▶ _SOURCE MATERIAL_:
--- START ---
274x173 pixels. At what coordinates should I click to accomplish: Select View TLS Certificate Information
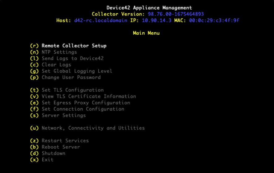(83, 96)
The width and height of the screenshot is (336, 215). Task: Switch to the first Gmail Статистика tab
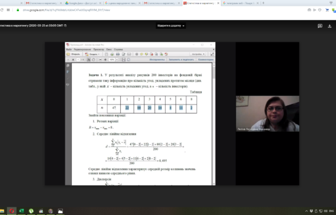pos(44,3)
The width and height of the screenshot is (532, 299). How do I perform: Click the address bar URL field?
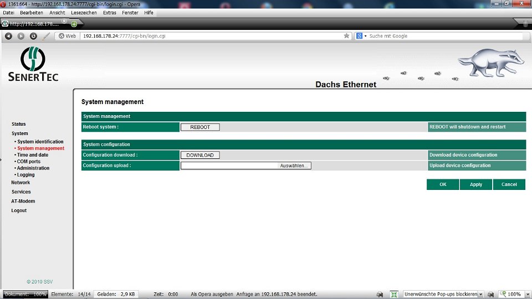[x=211, y=36]
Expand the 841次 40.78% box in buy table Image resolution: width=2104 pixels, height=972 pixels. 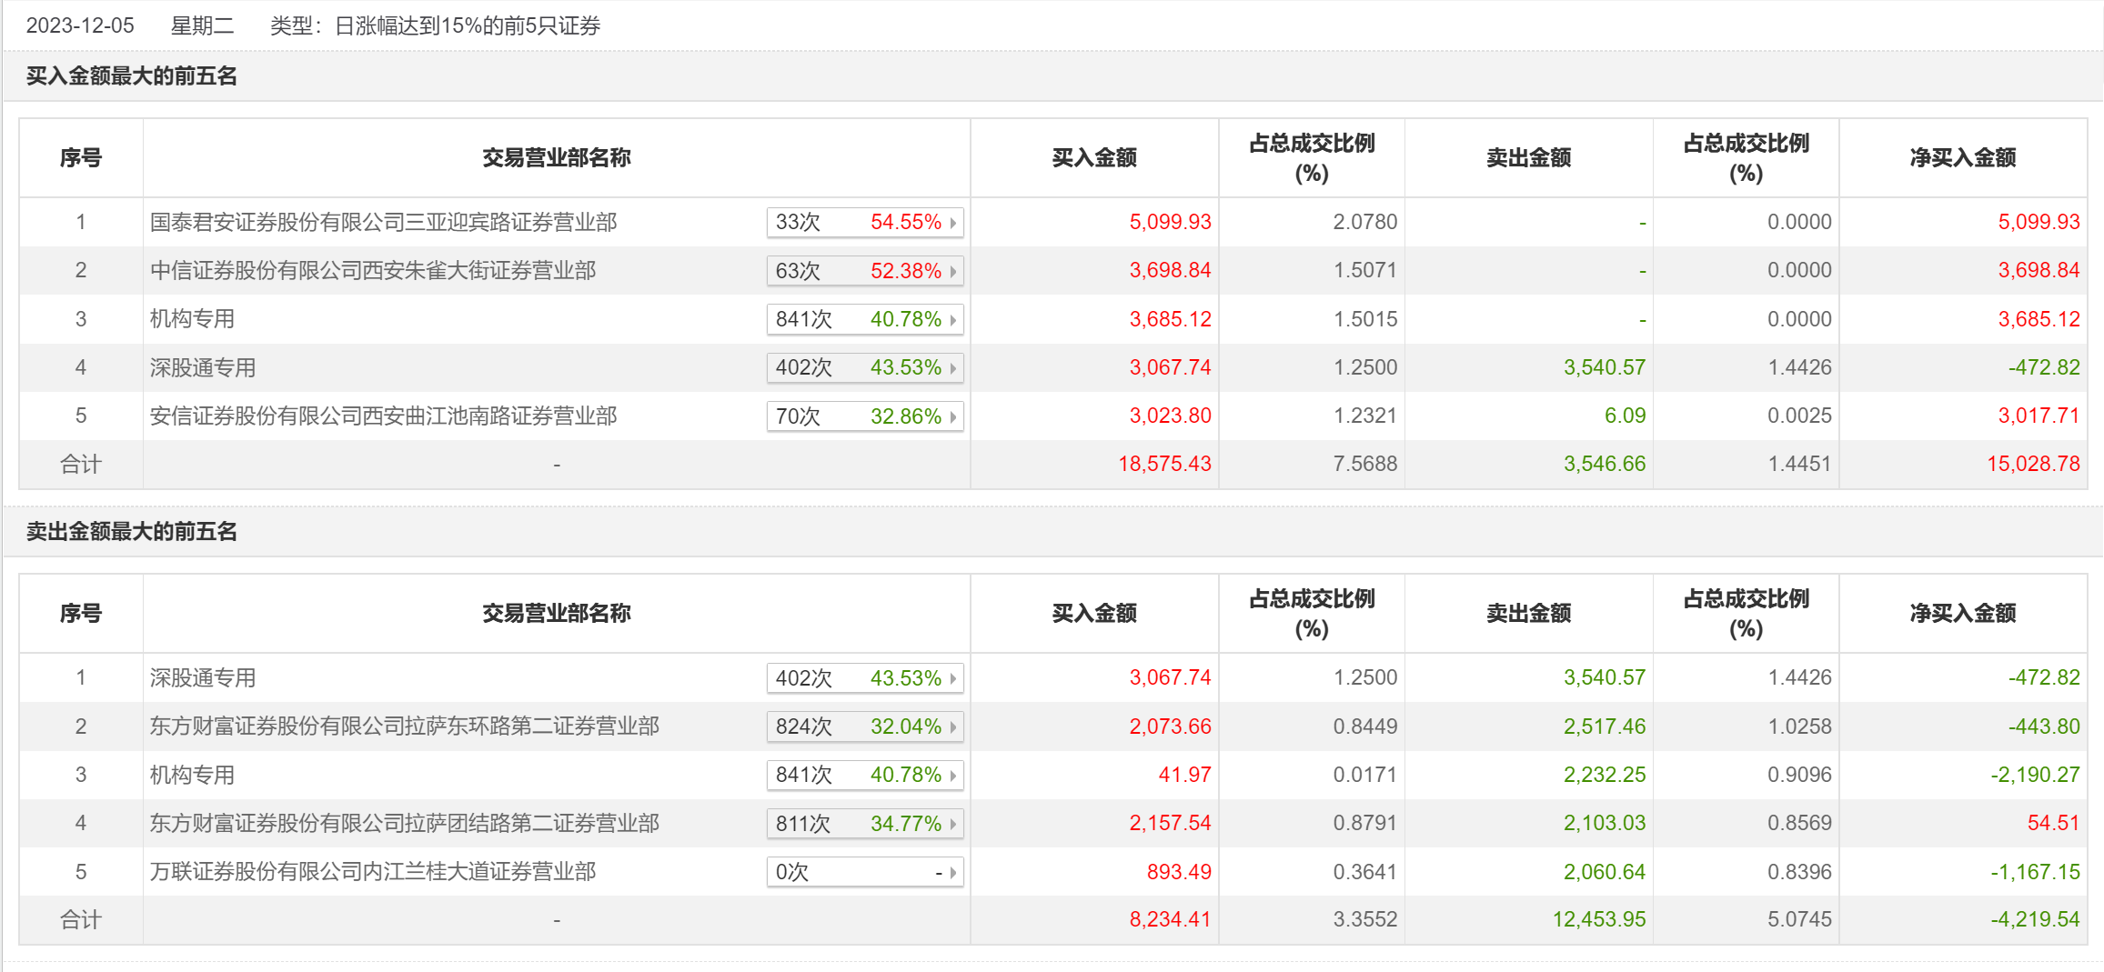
--- END ---
▶ _PROBLEM_: Keep the pictures out of the copy and write out the data exactly as it stands.

▶ _RESPONSE AREA_:
274x173 pixels. At what coordinates should I click to accomplish: Select View TLS Certificate Information
(83, 96)
The width and height of the screenshot is (336, 215). Task: Switch to the first Gmail Статистика tab
pos(44,3)
The width and height of the screenshot is (532, 299). How do I perform: Click the address bar URL field?
[x=211, y=36]
Expand the 841次 40.78% box in buy table Image resolution: width=2104 pixels, height=972 pixels. 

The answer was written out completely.